À la veille du coup d’envoi de la Coupe du monde 2026, les autorités américaines ont finalement expliqué les raisons du refus d’entrée sur leur territoire de l’arbitre somalien Omar Abdulkadir Artan.
Contactée par The Athletic mercredi, l’administration du président Donald Trump a indiqué que cette décision était liée à des préoccupations sécuritaires.
Selon les autorités américaines, « des informations compromettantes, notamment des liens avec des membres présumés d’organisations terroristes, ont été découvertes, rendant le voyageur inéligible à l’entrée aux États-Unis en vertu de la Loi sur l’immigration et la nationalité ».
Toutefois, interrogée sur la nature exacte de ces liens présumés ainsi que sur l’identité de l’organisation terroriste concernée, la Maison Blanche n’a fourni aucun détail supplémentaire.

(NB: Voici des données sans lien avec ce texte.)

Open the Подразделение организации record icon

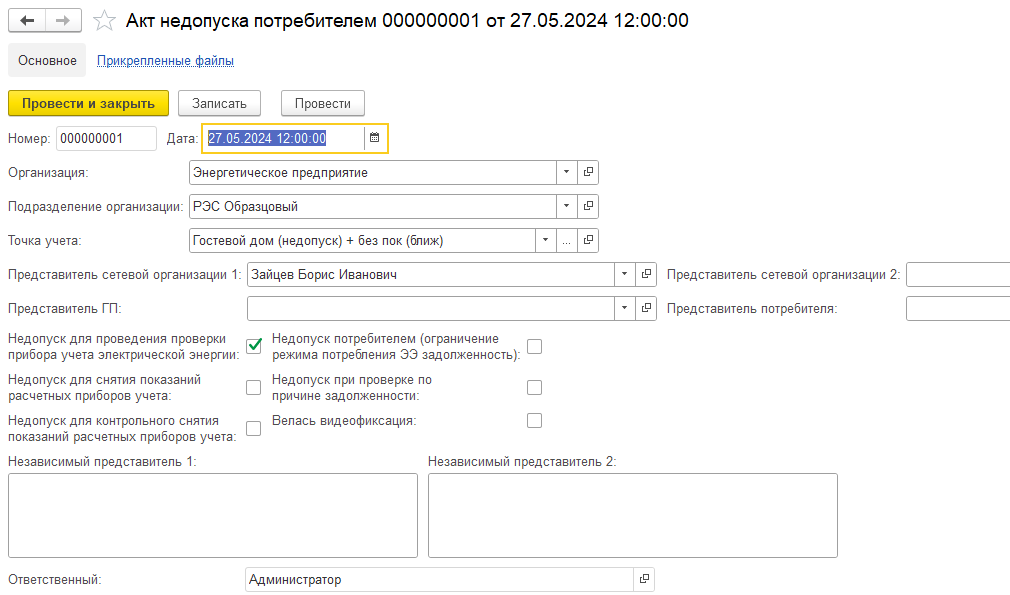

Cette affaire, qui a déjà suscité de nombreuses réactions dans le monde du football, continue donc d’alimenter les débats. Plus tôt, la FIFA avait affirmé qu’elle n’intervenait pas dans les procédures d’immigration des pays hôtes et qu’elle avait été informée que le statut d’Omar Artan « ne serait pas modifié pour le moment ».
De son côté, l’arbitre somalien, élu meilleur arbitre africain de l’année 2025 par la CAF, avait réagi avec retenue, assurant rester « positif et concentré sur les prochains défis » de sa carrière, tout en adressant ses encouragements aux officiels appelés à participer à la compétition.
En l’absence d’éléments rendus publics par les autorités américaines pour étayer ces accusations, cette décision continue de diviser l’opinion. Certains y voient une mesure de sécurité relevant de la souveraineté des États-Unis, tandis que d’autres s’interrogent sur ses conséquences sportives et sur l’image d’un tournoi censé rassembler le monde entier.